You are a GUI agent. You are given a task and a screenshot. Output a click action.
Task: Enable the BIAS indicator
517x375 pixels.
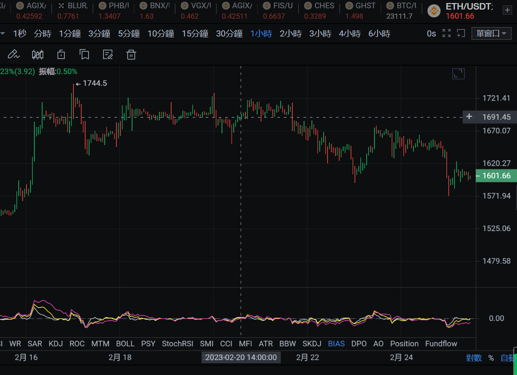(x=336, y=344)
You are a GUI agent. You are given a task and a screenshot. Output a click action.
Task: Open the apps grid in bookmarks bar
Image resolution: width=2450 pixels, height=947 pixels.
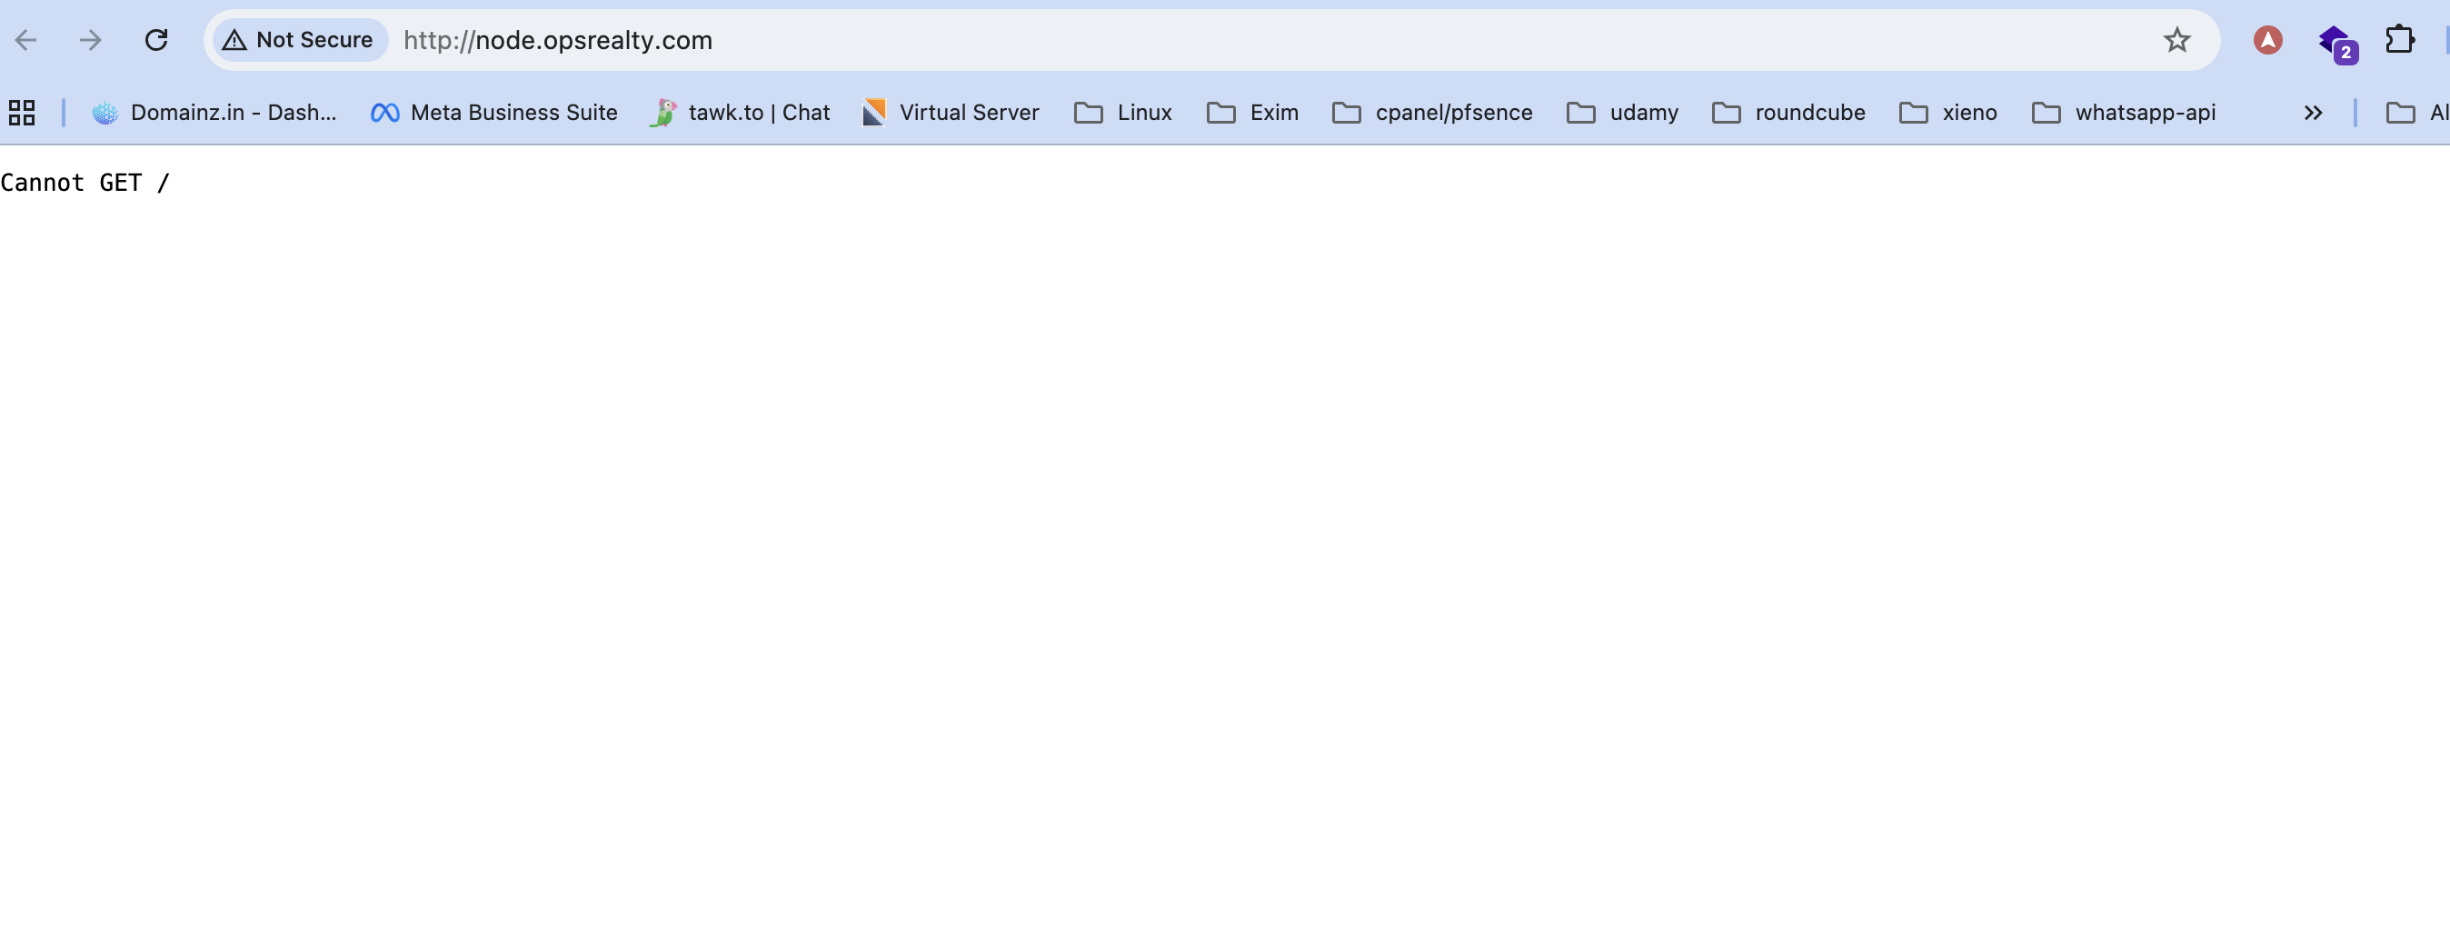[x=22, y=112]
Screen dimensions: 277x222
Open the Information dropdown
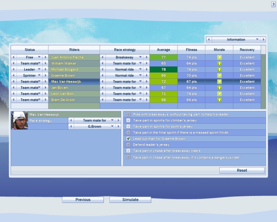[x=236, y=40]
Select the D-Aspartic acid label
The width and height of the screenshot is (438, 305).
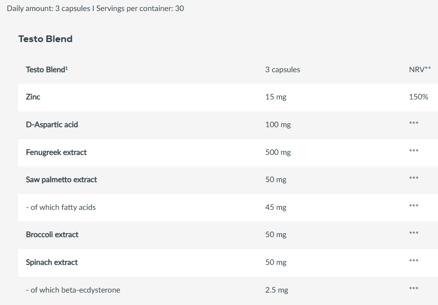[x=52, y=125]

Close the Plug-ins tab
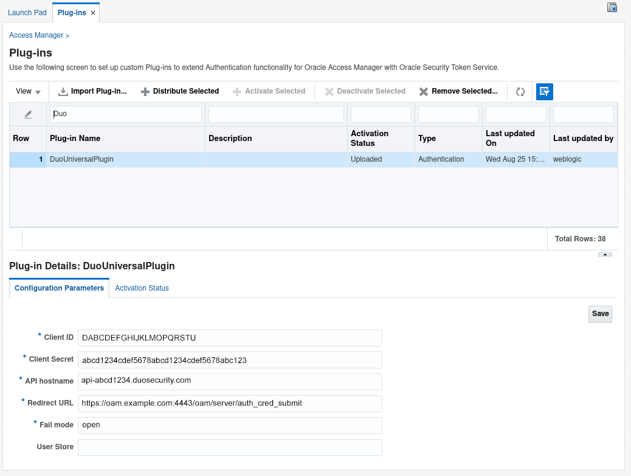[x=92, y=12]
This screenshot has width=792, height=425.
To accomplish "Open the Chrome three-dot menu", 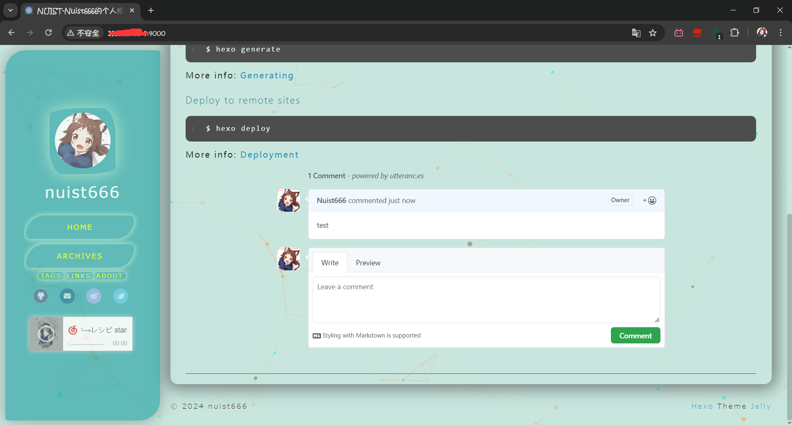I will [780, 33].
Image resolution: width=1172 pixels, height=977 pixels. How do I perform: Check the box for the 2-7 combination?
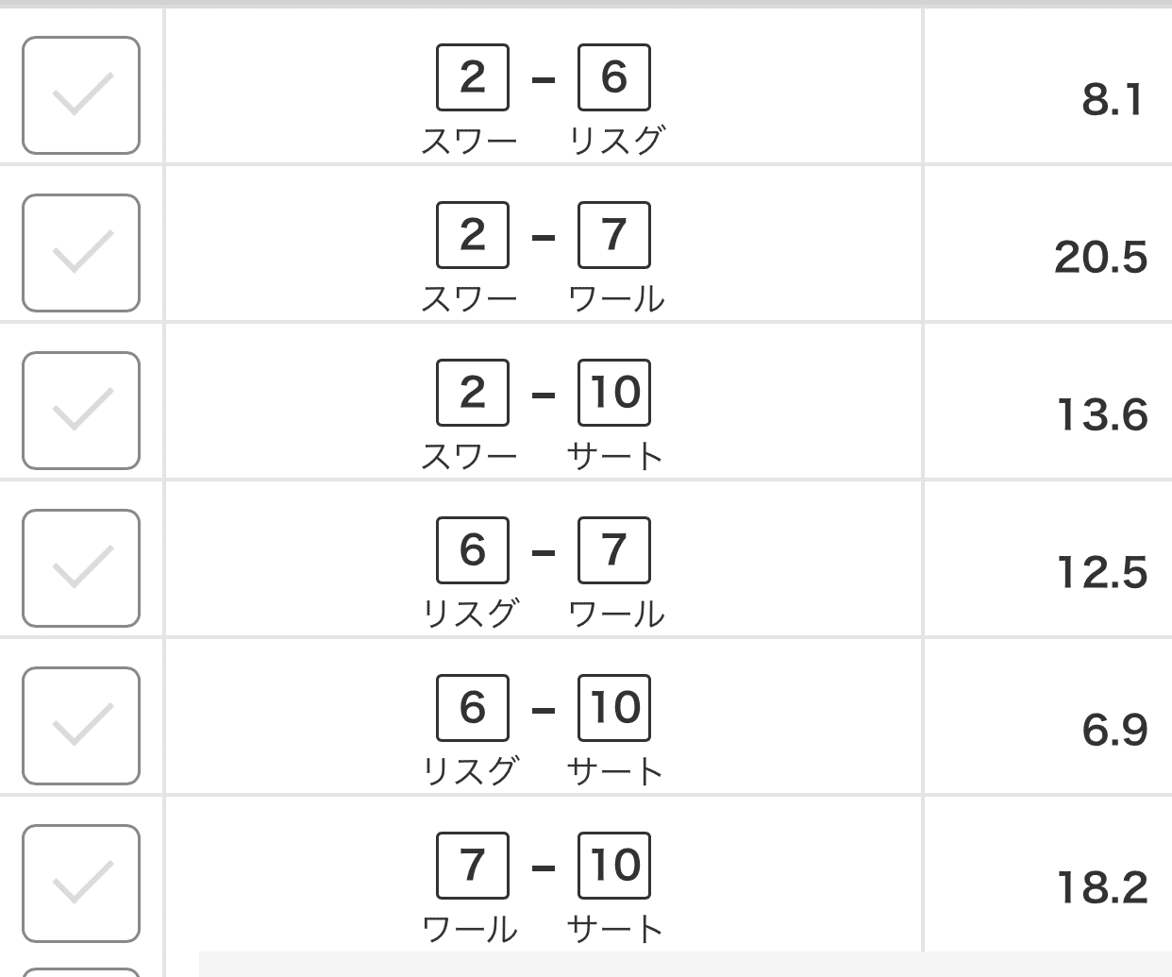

———

Look above for the line with "Open the Information dropdown", then print it and each line after it down to and including the line with "This screenshot has width=792, height=425.". Leave out the pictures and keep the wording exact.

= RESULT OF THIS TASK =
Open the Information dropdown
[x=236, y=40]
Select the D-Aspartic acid label
The width and height of the screenshot is (438, 305).
[x=52, y=125]

Close the Plug-ins tab
[x=92, y=12]
This screenshot has width=792, height=425.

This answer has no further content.